Icelanders hit out at 'reckless' tourists after death-defying climbing video surfaces

The unnamed hiker climbed over barriers to take a death-defying video

Ronan J. O'Shea
Saturday 21 October 2017 12:58

A tourist has been dubbed "reckless" by Icelandic authorities after posting a viral video showing them making a death-defying hike on a canyon ledge.

The footage, posted on YouTube, shows the unnamed hiker traversing a narrow ledge high up the Fjaorarglijufur canyon in southern Iceland - without any safety equipment. Though short, the 15-second clip shows the dangerous ascent as as the hiker makes their way across a narrow ledge before the camera pans up to reveal the location.

Shortly before reaching their destination, the hiker's camera shows them in a precarious position surrounded by sheer drops, the ledge barely wider than their feet.

The Fjaorargljufur canyon and the Fjaora river - where it was filmed - runs for 1.2 miles, with drops of 330 feet.

But while the footage may show Iceland’s landscape in a good light, tourist organisations and guides in the country were quick to point out the dangers of the hiker’s actions: to themself, other visitors and the surrounding nature.

A local tour guide, who wished to remain anonymous, told The Independent that the hiker’s behaviour was “pretty reckless”, and that they must have ignored ropes supposed to prevent tourists from walking there.

Before the ropes were put up, he said, it was a popular place to walk. Justin Bieber filmed his recent I'll Show You video there.

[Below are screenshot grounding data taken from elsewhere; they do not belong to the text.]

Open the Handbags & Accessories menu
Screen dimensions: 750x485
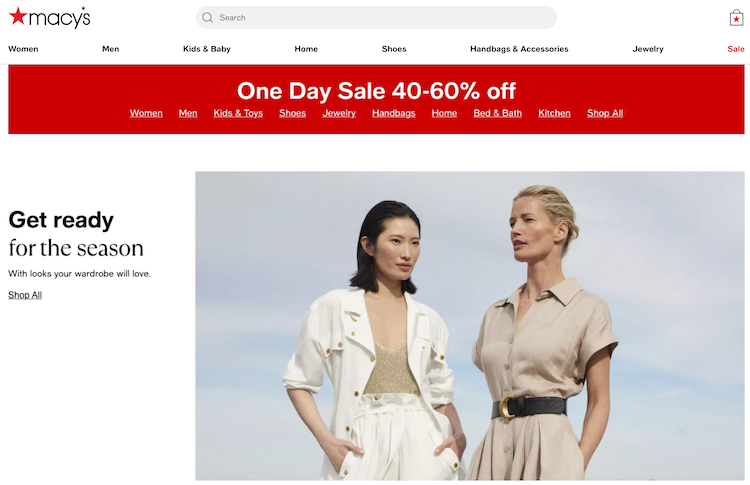[519, 49]
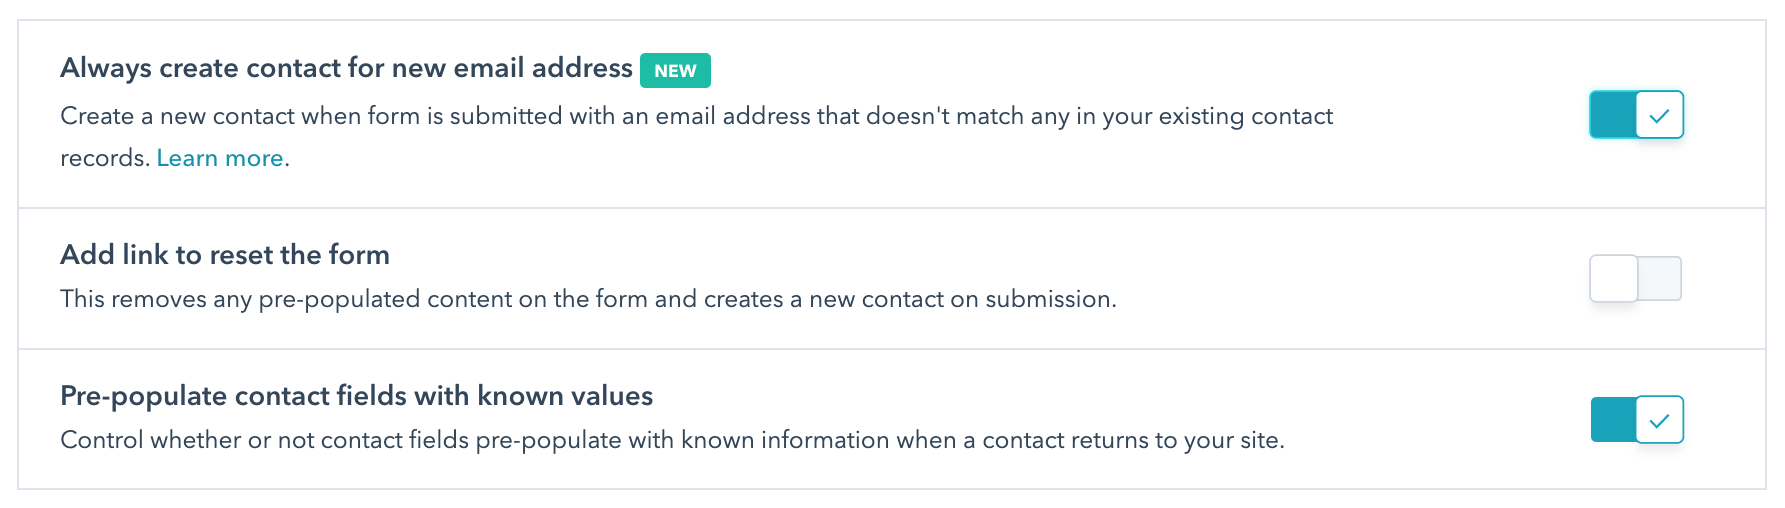
Task: Click the green NEW badge
Action: point(675,71)
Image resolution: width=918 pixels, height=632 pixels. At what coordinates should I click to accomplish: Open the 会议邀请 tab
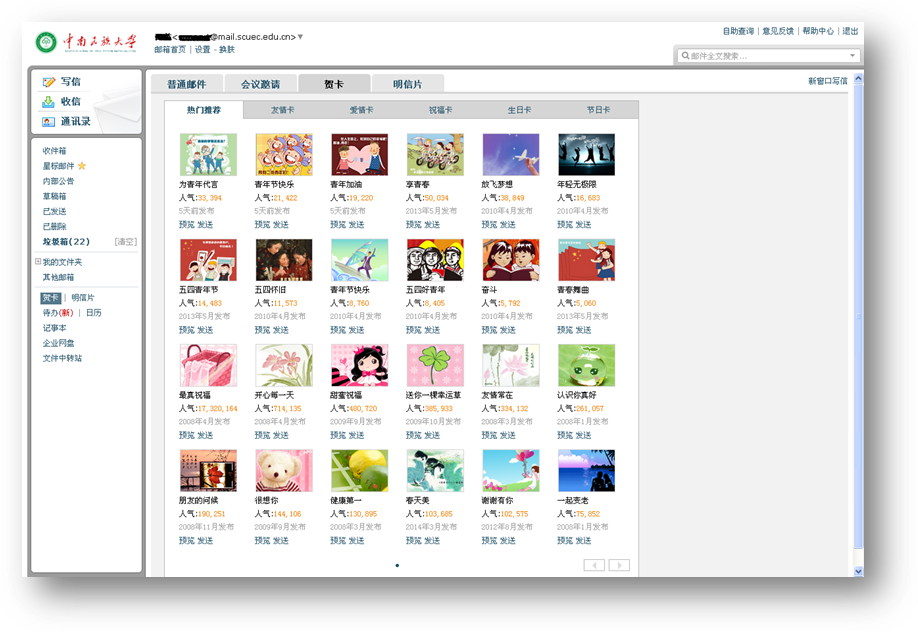pos(260,85)

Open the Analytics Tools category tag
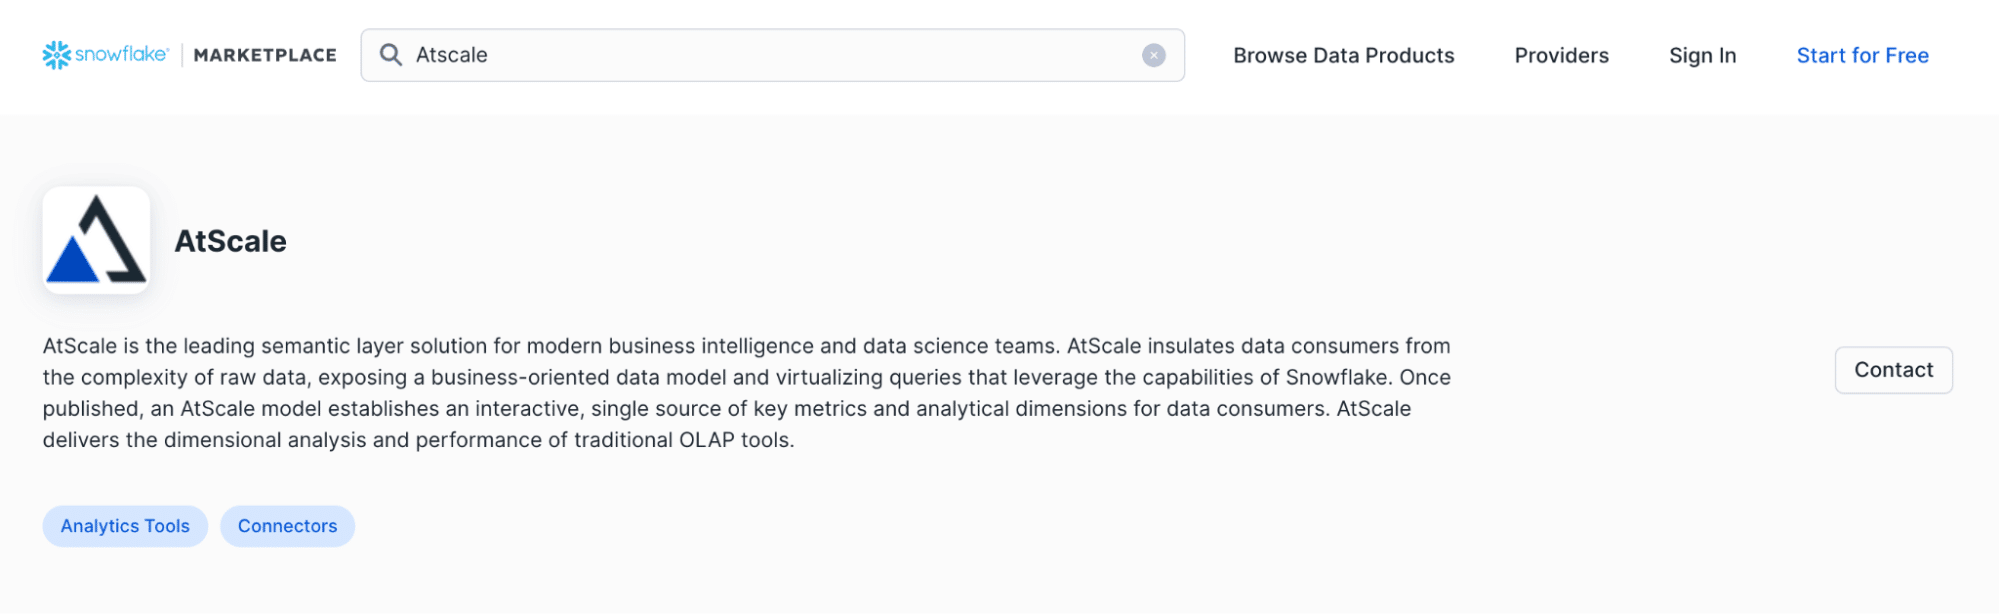click(x=124, y=525)
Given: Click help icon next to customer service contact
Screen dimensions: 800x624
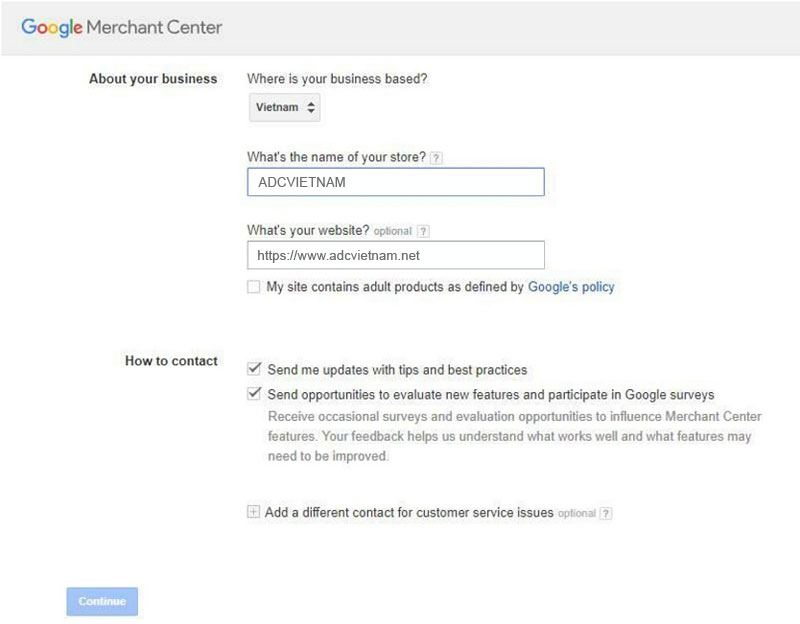Looking at the screenshot, I should (x=606, y=514).
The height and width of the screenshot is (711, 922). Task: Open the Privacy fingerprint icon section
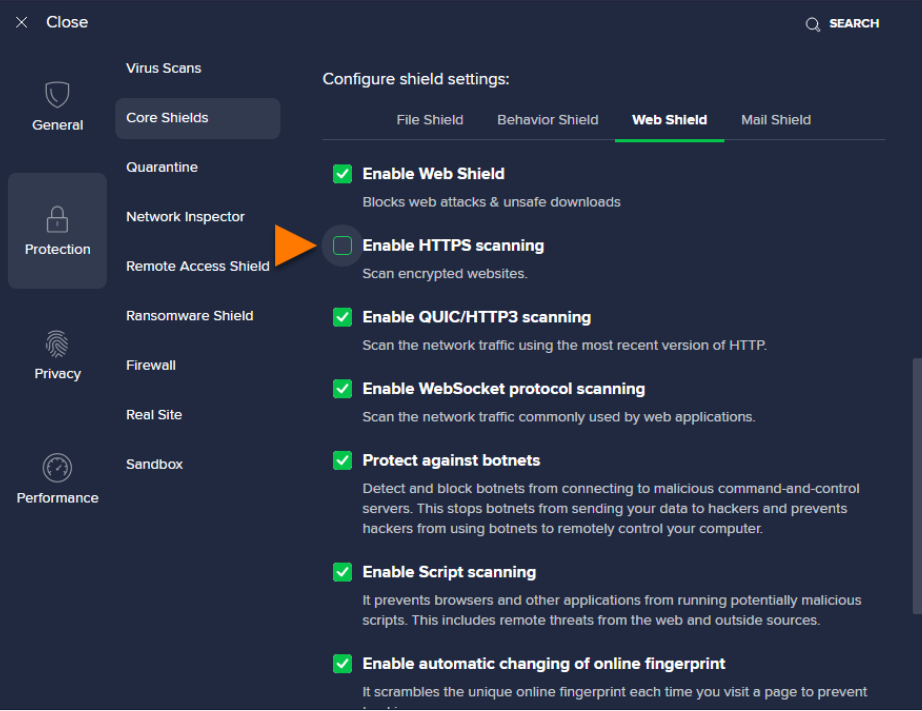click(57, 344)
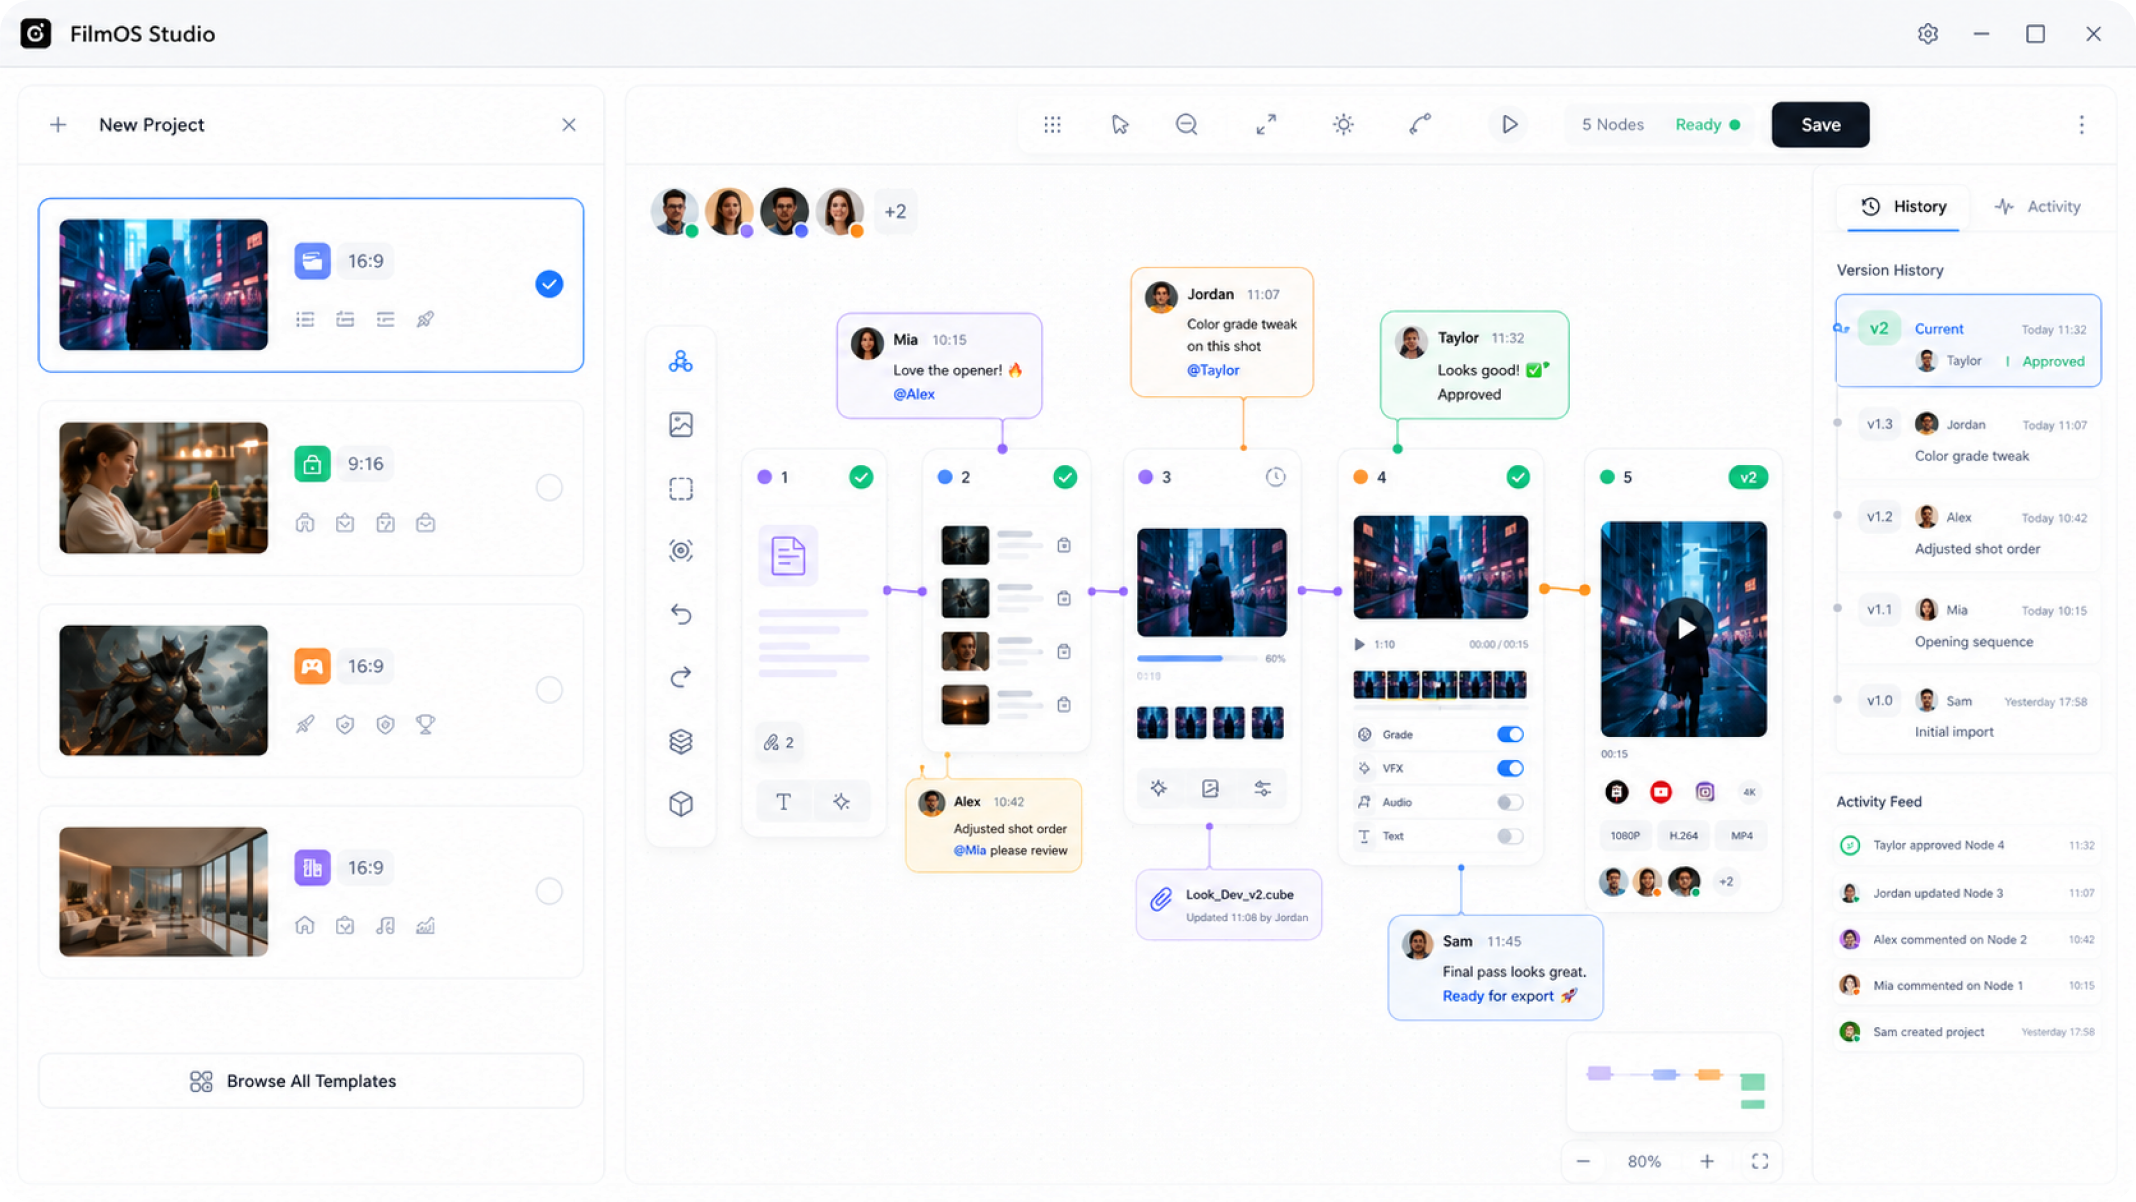This screenshot has height=1202, width=2136.
Task: Disable the Grade toggle in node 4
Action: pos(1510,734)
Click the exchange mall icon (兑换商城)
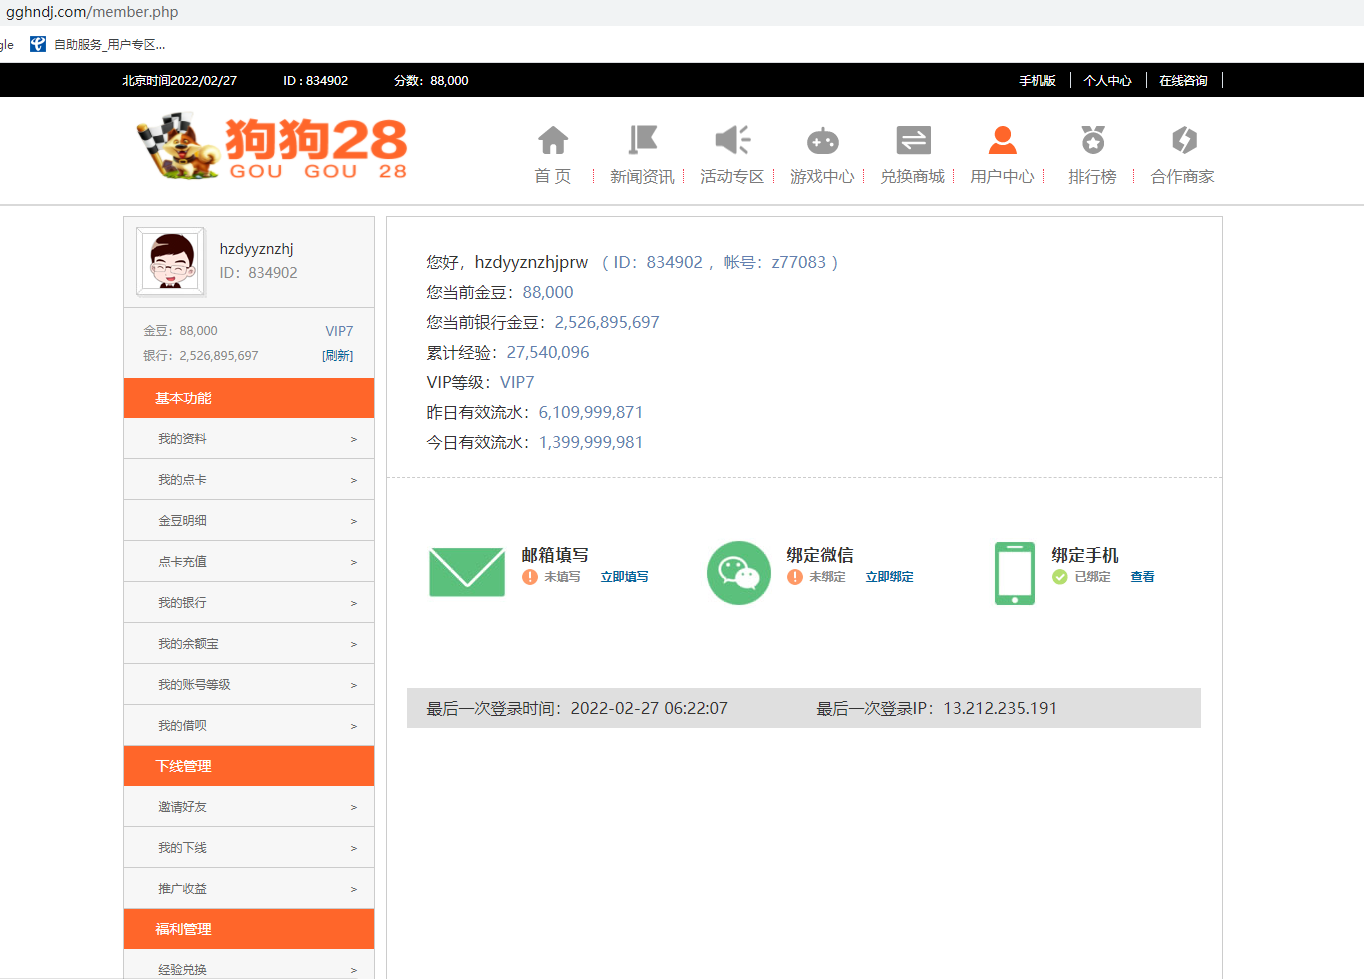Screen dimensions: 1364x979 click(x=912, y=141)
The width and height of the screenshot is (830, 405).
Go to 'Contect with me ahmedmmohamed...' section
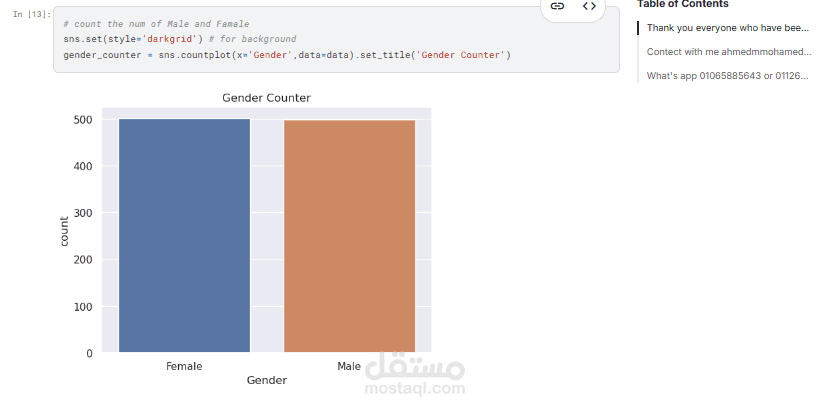(x=729, y=51)
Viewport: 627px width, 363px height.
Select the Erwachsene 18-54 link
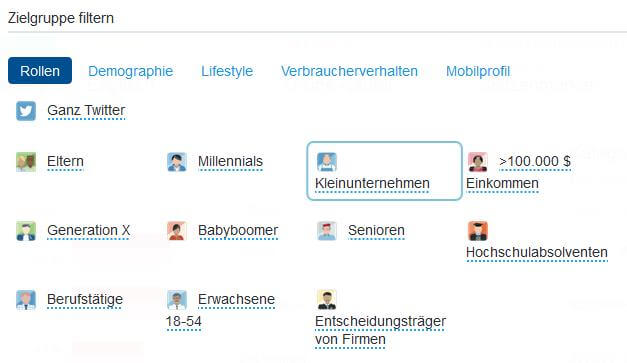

"The nature is getting torn up in that area because people don't respect boundaries," he said. "Now this person has made a video of their stupidity and posted it online, it will probably motivate more irresponsible tourists to do stupid things."

He added that hikers who cross safety ropes are damaging vulnerable ecosystems.

Iceland isn't the only place where tourists are damaging the landscape. Conservationists in Ireland have recently pointed to potential damage from increased tourism to the delicate ecosystem of the Skellig Islands, brought about following the release of Star Wars: The Force Awakens.

Southern Iceland is popular with hikers due to its natural beauty

Promote Iceland, the country’s main tourist board, told the Mail Online: “We strongly recommend that viewers explore our country using recognised footpaths, or those approved by a certified guide.

"Tourists can take our 'Icelandic Pledge', which gives a great overview of how to enjoy Iceland safely and how to be a responsible and considerate tourist. We encourage everyone who comes to Iceland to take it and share with their friends."

Skaftafell in Iceland's Vatnajökull National Park

Simon Barnett, director of walking development at the Ramblers, told The Independent that even hiking legitimate paths can be dangerous. “If you’re walking in mountainous regions, it’s vital to be prepared for more challenging weather - especially in winter. It becomes even more important than ever to be properly equipped as conditions can vary dramatically from valley to mountaintop.

"Don’t push yourself beyond your limits and be prepared to cut your walk short if you start to tire or the weather is worsening and you aren’t completely confident of your skills or equipment. It’s also sensible to leave a copy of your planned route with someone, and let them know when you get home safe.

"Heading to the hills can be one of the most amazing experiences, but it’s important to be prepared, armed with all the skills you need and well equipped.”